Iran Deal Opponent Not Ready to Scrap It

Chuck SchumerChuck Schumer

Senior US Democratic Senator Chuck Schumer is putting US president-elect Donald Trump on notice: Just because the incoming Senate Minority Leader opposed President Barack Obama’s nuclear deal with Iran does not mean he will work with Trump to dismantle it.

Schumer, who infuriated liberal groups by opposing the Iran pact last year, told Politico on Friday that while he remains “skeptical” of the agreement, “it would be wrong to repeal it now”. His warning comes as other detractors of the deal also urge Trump to keep the deal intact, despite the president-elect’s campaign vow to scrap it.

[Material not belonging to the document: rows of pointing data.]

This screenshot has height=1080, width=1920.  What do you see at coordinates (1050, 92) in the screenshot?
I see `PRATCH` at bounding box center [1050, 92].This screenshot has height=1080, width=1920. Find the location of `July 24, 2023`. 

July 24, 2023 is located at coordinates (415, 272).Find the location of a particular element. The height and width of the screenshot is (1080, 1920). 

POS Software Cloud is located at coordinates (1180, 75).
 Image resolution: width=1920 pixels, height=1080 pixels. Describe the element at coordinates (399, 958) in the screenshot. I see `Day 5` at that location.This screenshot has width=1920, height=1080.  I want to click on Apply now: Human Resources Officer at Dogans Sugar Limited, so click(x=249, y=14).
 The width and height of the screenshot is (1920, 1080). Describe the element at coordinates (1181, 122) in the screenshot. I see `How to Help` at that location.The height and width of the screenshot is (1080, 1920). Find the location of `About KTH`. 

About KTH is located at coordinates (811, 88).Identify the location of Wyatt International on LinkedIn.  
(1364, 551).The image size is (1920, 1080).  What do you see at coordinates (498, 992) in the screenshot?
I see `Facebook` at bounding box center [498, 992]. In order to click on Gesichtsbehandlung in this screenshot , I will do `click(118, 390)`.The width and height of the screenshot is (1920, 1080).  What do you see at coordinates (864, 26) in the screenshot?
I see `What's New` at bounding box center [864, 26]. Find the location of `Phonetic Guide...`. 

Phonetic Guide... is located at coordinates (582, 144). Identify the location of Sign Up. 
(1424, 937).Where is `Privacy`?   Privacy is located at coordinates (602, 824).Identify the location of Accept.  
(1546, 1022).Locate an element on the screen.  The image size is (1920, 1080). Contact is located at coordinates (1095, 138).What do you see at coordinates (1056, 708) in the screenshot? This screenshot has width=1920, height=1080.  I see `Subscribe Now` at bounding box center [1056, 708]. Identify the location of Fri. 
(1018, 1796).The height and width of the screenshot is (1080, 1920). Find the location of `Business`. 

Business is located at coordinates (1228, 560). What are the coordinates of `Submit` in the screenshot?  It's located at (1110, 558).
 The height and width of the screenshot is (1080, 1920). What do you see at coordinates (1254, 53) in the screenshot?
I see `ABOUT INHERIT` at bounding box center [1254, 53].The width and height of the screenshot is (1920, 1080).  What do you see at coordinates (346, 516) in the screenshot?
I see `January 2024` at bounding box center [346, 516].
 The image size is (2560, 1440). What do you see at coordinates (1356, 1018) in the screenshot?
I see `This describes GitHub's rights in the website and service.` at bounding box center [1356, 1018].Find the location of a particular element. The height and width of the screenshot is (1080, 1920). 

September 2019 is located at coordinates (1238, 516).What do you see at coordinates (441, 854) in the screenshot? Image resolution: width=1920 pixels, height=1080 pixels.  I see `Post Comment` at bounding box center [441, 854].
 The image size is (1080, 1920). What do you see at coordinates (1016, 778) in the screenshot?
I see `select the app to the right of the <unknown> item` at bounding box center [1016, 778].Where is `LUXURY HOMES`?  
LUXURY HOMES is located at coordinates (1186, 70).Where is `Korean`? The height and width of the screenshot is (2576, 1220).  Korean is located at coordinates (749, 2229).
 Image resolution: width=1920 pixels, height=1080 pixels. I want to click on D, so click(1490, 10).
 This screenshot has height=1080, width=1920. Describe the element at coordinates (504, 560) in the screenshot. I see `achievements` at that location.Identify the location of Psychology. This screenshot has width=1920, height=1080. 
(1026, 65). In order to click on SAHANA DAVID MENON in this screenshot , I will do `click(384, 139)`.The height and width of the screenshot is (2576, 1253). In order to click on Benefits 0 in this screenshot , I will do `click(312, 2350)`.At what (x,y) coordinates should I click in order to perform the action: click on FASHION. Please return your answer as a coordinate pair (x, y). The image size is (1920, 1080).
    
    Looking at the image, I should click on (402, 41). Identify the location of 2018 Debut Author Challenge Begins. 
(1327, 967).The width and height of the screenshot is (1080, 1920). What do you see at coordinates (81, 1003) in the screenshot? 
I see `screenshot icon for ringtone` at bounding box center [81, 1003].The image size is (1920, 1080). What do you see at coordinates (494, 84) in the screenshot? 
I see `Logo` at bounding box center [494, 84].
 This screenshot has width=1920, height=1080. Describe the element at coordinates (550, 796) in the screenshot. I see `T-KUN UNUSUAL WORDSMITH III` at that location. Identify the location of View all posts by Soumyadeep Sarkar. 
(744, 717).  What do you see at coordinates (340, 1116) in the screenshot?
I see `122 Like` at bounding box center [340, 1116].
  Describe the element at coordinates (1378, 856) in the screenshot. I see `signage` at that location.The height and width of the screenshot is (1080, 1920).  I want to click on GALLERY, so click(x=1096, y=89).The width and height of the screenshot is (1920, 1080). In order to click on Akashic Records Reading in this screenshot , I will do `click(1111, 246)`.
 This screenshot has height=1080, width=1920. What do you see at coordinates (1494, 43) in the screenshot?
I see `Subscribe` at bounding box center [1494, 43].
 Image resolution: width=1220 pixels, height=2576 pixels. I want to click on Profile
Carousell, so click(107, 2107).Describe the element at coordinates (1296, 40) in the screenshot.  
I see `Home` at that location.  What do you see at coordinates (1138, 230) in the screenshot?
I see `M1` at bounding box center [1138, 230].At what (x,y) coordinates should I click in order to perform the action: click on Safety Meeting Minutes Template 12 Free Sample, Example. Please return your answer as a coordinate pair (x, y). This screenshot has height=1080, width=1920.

“I’m willing to try. I think the jury’s still out and I’m willing to wait another year or two,” Schumer said in an interview in his Capitol Hill office, two days after the New Yorker officially took the helm of Democrats’ 48-member caucus for the next Congress.

Trump has not addressed his plans for the Iran deal since his election victory. The carefully negotiated pact hinges on an array of executive orders that lift sanctions against Iran as a tradeoff for scaling back its nuclear program.

“I look forward to rolling back this disastrous deal,” Republican Representative Mike Pompeo, Trump’s choice to lead the Central Intelligence Agency, tweeted on Thursday.

Winning the support of staunchly pro-Israel Schumer for his Iran policy would be a major foreign policy boost for Trump who repeatedly vowed to unravel the nuclear pact and renegotiate it on more favorable terms. “This was a deal at the highest level of incompetence,” Trump said in September.

  Support for Stronger Sanctions

Schumer did not close the door to working with Trump and the GOP on strengthening sanctions against Iran that were not related to the terms of the nuclear deal.

He indicated support for stronger sanctions on Iran’s ballistic missile program, which Senate Armed Services Chairman John McCain and Senator Lindsey Graham are expected to propose early next year.

Senate Democrats also would support an extension of sanctions against Tehran along the lines of a bill that passed the House Tuesday on a 419-1 vote, Schumer said.

“I studied this carefully” before coming out against the Iran pact in 2015, Schumer said. “What I think it hinged on for me and for others is, would the [Iranian government] moderate if there’s this agreement? The jury’s out.”

However, Schumer added, taking Obama’s deal apart quickly would be a mistake.

“I think we need a little more time to determine what’s right or wrong,” he said.